## Assignment:
Every line below between the line holding "Given: Select jockey C.ウィリアムズ link" and the line holding "650x543 pixels.", inclusive, should be repeated exactly, and all other lines omitted.

## Data provided:

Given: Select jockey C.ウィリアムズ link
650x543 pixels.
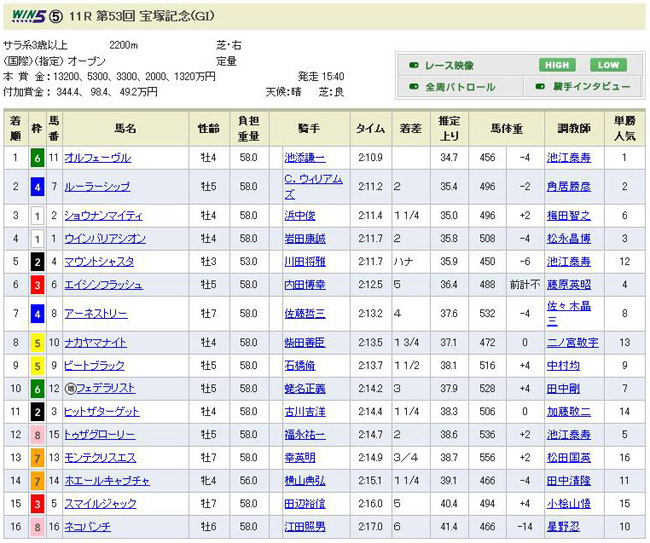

---

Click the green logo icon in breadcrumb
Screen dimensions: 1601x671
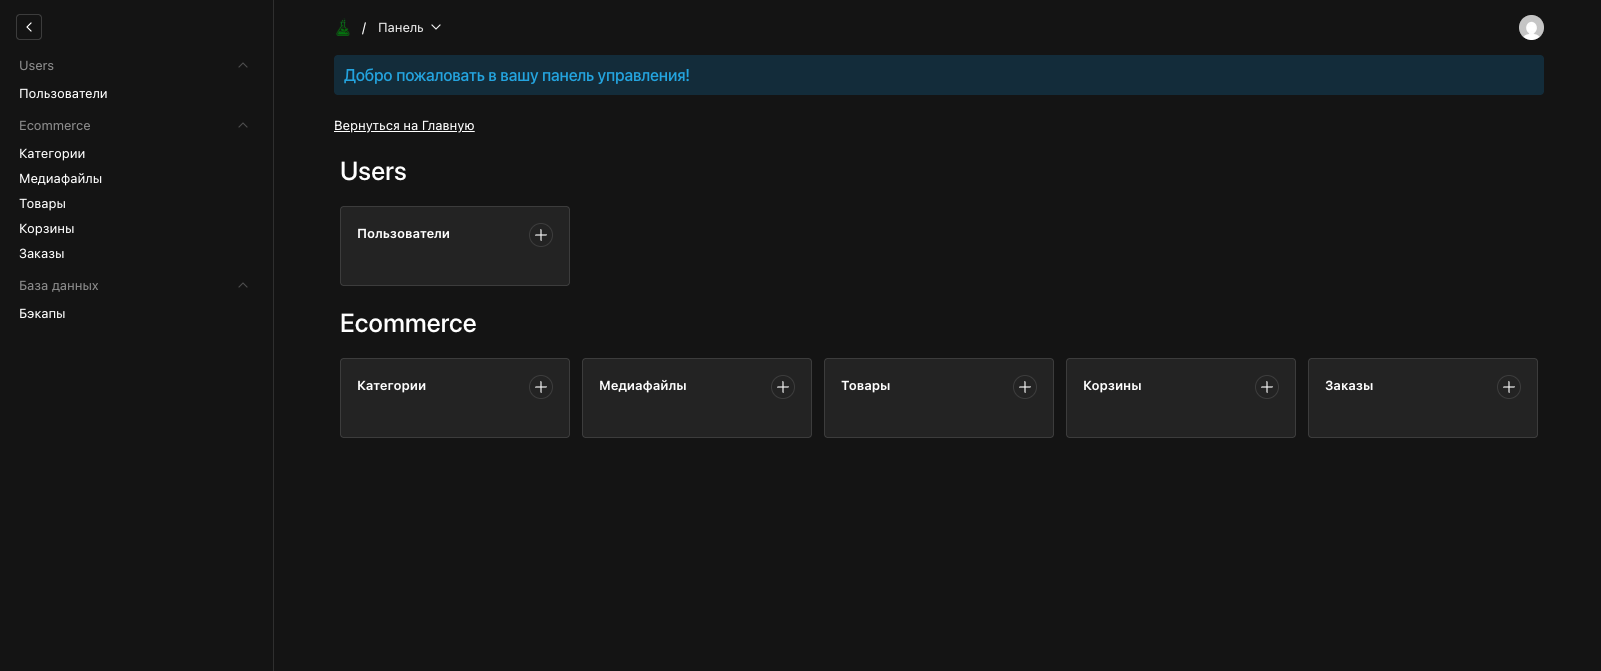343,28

--

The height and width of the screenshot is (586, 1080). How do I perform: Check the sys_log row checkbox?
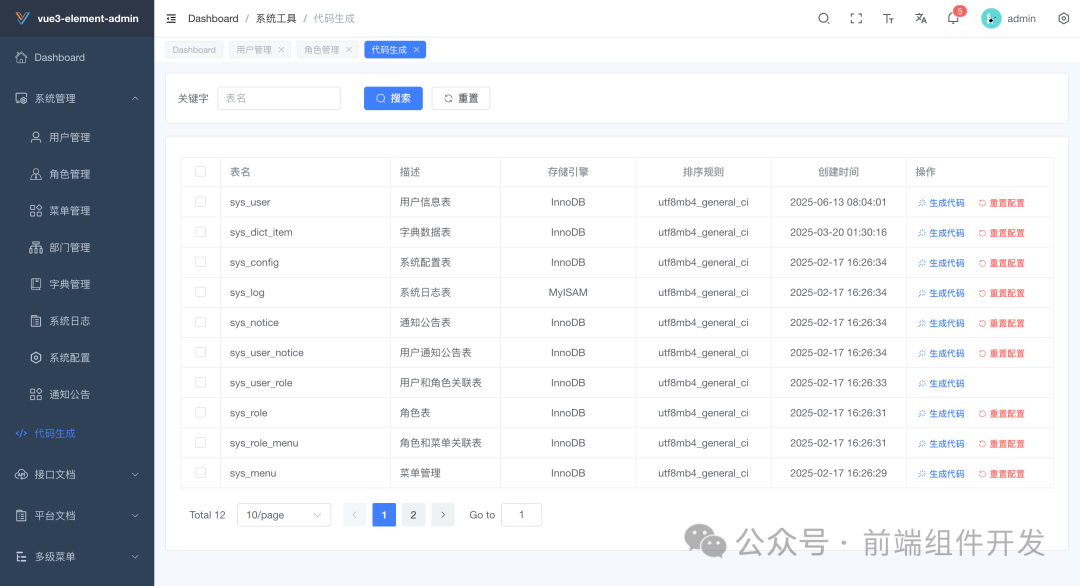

## Exercise solution:
Given: Select jockey C.ウィリアムズ link
650x543 pixels.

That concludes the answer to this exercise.